EXERCISE OBJECTIVE: Write out the data exactly, every line included.

Stored data entries
---
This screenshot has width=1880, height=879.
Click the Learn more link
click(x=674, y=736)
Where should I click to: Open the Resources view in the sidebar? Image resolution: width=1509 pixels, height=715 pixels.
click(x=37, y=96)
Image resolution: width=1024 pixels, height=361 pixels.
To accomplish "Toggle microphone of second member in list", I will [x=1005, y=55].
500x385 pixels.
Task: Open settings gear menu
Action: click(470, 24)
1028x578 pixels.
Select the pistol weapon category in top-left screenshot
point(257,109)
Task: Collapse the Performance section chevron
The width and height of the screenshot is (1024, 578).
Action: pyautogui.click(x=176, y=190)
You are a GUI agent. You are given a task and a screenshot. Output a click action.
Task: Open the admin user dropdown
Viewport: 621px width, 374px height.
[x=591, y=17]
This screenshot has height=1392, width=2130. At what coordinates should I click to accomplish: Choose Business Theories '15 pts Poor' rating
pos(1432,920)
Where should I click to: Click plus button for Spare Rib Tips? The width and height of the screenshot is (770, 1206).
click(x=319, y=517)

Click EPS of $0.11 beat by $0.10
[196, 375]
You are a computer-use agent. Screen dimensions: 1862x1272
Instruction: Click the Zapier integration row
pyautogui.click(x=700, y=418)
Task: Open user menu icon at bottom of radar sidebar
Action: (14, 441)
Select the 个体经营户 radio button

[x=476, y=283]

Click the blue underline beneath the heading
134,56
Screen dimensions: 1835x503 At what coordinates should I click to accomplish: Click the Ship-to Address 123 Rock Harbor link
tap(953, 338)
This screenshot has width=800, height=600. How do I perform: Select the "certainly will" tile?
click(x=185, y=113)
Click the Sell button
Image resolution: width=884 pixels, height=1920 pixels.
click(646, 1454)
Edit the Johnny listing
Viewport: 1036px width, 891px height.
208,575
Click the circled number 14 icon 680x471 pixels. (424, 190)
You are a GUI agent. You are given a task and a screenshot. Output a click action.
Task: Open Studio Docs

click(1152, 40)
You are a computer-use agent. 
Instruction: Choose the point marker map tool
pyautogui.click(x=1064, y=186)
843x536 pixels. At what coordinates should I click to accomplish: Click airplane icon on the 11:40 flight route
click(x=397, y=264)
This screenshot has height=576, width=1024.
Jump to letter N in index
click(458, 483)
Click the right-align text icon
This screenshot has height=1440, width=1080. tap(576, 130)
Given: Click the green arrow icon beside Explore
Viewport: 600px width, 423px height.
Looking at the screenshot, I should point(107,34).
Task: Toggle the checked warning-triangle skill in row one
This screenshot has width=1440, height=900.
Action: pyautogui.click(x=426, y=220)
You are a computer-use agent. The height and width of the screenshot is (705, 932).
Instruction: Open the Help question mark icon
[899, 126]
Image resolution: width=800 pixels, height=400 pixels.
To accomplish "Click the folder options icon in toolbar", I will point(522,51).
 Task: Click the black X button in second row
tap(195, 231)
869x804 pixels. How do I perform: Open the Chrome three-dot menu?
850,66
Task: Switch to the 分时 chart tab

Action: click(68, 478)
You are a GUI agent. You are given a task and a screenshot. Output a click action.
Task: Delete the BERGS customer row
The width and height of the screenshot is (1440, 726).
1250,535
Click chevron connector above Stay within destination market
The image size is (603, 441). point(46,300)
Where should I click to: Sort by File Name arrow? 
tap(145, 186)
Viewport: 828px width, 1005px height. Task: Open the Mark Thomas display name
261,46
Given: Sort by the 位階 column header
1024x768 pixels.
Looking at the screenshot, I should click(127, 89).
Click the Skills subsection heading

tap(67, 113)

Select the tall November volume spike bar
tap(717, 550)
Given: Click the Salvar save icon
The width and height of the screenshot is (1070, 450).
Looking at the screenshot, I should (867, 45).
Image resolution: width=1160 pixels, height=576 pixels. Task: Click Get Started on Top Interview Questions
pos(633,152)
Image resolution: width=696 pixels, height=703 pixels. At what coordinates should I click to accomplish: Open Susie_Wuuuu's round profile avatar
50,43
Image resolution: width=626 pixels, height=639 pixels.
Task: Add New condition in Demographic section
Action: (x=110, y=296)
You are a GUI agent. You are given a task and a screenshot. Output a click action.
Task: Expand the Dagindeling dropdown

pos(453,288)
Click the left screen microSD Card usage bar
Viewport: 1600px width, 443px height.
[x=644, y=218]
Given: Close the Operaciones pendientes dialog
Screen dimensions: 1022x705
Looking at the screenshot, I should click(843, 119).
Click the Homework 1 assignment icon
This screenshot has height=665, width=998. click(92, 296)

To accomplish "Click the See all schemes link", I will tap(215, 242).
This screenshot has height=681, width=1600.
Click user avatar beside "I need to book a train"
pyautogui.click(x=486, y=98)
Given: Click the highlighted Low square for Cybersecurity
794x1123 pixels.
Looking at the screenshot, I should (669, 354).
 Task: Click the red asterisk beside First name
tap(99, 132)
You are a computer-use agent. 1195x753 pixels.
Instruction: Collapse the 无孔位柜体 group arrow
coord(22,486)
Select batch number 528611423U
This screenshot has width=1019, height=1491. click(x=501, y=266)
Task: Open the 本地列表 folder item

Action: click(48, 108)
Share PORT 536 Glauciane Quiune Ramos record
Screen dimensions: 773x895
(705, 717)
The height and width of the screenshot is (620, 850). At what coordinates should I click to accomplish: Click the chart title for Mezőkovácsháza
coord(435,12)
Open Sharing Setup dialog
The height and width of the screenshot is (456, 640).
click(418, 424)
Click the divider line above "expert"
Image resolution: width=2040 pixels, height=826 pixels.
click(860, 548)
---
EXERCISE OUTPUT:
This screenshot has width=1880, height=879.
Click the Learn more link
click(x=674, y=736)
Where should I click to: Open the Resources view in the sidebar? Image resolution: width=1509 pixels, height=715 pixels.
click(x=37, y=96)
Image resolution: width=1024 pixels, height=361 pixels.
To accomplish "Toggle microphone of second member in list", I will [x=1005, y=55].
500x385 pixels.
Task: Open settings gear menu
Action: click(470, 24)
1028x578 pixels.
Select the pistol weapon category in top-left screenshot
point(257,109)
Task: Collapse the Performance section chevron
The width and height of the screenshot is (1024, 578).
Action: pyautogui.click(x=176, y=190)
You are a GUI agent. You are given a task and a screenshot. Output a click action.
Task: Open the admin user dropdown
Viewport: 621px width, 374px height.
[x=591, y=17]
This screenshot has height=1392, width=2130. At what coordinates should I click to accomplish: Choose Business Theories '15 pts Poor' rating
pos(1432,920)
Where should I click to: Click plus button for Spare Rib Tips? The width and height of the screenshot is (770, 1206).
click(x=319, y=517)

Click EPS of $0.11 beat by $0.10
[196, 375]
You are a computer-use agent. Screen dimensions: 1862x1272
Instruction: Click the Zapier integration row
pyautogui.click(x=700, y=418)
Task: Open user menu icon at bottom of radar sidebar
Action: (14, 441)
Select the 个体经营户 radio button

[x=476, y=283]

Click the blue underline beneath the heading
134,56
Screen dimensions: 1835x503 At what coordinates should I click to accomplish: Click the Ship-to Address 123 Rock Harbor link
tap(953, 338)
This screenshot has width=800, height=600. How do I perform: Select the "certainly will" tile?
click(x=185, y=113)
Click the Sell button
Image resolution: width=884 pixels, height=1920 pixels.
click(646, 1454)
Edit the Johnny listing
Viewport: 1036px width, 891px height.
208,575
Click the circled number 14 icon 680x471 pixels. (424, 190)
You are a GUI agent. You are given a task and a screenshot. Output a click action.
Task: Open Studio Docs

click(1152, 40)
You are a computer-use agent. 
Instruction: Choose the point marker map tool
pyautogui.click(x=1064, y=186)
843x536 pixels. At what coordinates should I click to accomplish: Click airplane icon on the 11:40 flight route
click(x=397, y=264)
This screenshot has height=576, width=1024.
Jump to letter N in index
click(458, 483)
Click the right-align text icon
This screenshot has height=1440, width=1080. tap(576, 130)
Given: Click the green arrow icon beside Explore
Viewport: 600px width, 423px height.
Looking at the screenshot, I should point(107,34).
Task: Toggle the checked warning-triangle skill in row one
This screenshot has width=1440, height=900.
Action: pyautogui.click(x=426, y=220)
You are a computer-use agent. The height and width of the screenshot is (705, 932).
Instruction: Open the Help question mark icon
[899, 126]
Image resolution: width=800 pixels, height=400 pixels.
To accomplish "Click the folder options icon in toolbar", I will point(522,51).
 Task: Click the black X button in second row
tap(195, 231)
869x804 pixels. How do I perform: Open the Chrome three-dot menu?
850,66
Task: Switch to the 分时 chart tab

Action: click(68, 478)
You are a GUI agent. You are given a task and a screenshot. Output a click action.
Task: Delete the BERGS customer row
The width and height of the screenshot is (1440, 726).
1250,535
Click chevron connector above Stay within destination market
The image size is (603, 441). point(46,300)
Where should I click to: Sort by File Name arrow? 
tap(145, 186)
Viewport: 828px width, 1005px height. Task: Open the Mark Thomas display name
261,46
Given: Sort by the 位階 column header
1024x768 pixels.
Looking at the screenshot, I should click(127, 89).
Click the Skills subsection heading

tap(67, 113)

Select the tall November volume spike bar
tap(717, 550)
Given: Click the Salvar save icon
The width and height of the screenshot is (1070, 450).
Looking at the screenshot, I should (867, 45).
Image resolution: width=1160 pixels, height=576 pixels. Task: Click Get Started on Top Interview Questions
pos(633,152)
Image resolution: width=696 pixels, height=703 pixels. At what coordinates should I click to accomplish: Open Susie_Wuuuu's round profile avatar
50,43
Image resolution: width=626 pixels, height=639 pixels.
Task: Add New condition in Demographic section
Action: (x=110, y=296)
You are a GUI agent. You are given a task and a screenshot. Output a click action.
Task: Expand the Dagindeling dropdown

pos(453,288)
Click the left screen microSD Card usage bar
Viewport: 1600px width, 443px height.
[x=644, y=218]
Given: Close the Operaciones pendientes dialog
Screen dimensions: 1022x705
Looking at the screenshot, I should click(843, 119).
Click the Homework 1 assignment icon
This screenshot has height=665, width=998. click(92, 296)

To accomplish "Click the See all schemes link", I will tap(215, 242).
This screenshot has height=681, width=1600.
Click user avatar beside "I need to book a train"
pyautogui.click(x=486, y=98)
Given: Click the highlighted Low square for Cybersecurity
794x1123 pixels.
Looking at the screenshot, I should (669, 354).
 Task: Click the red asterisk beside First name
tap(99, 132)
You are a computer-use agent. 1195x753 pixels.
Instruction: Collapse the 无孔位柜体 group arrow
coord(22,486)
Select batch number 528611423U
This screenshot has width=1019, height=1491. click(x=501, y=266)
Task: Open the 本地列表 folder item

Action: click(48, 108)
Share PORT 536 Glauciane Quiune Ramos record
Screen dimensions: 773x895
(705, 717)
The height and width of the screenshot is (620, 850). At what coordinates should I click to accomplish: Click the chart title for Mezőkovácsháza
coord(435,12)
Open Sharing Setup dialog
The height and width of the screenshot is (456, 640).
click(418, 424)
Click the divider line above "expert"
Image resolution: width=2040 pixels, height=826 pixels.
click(860, 548)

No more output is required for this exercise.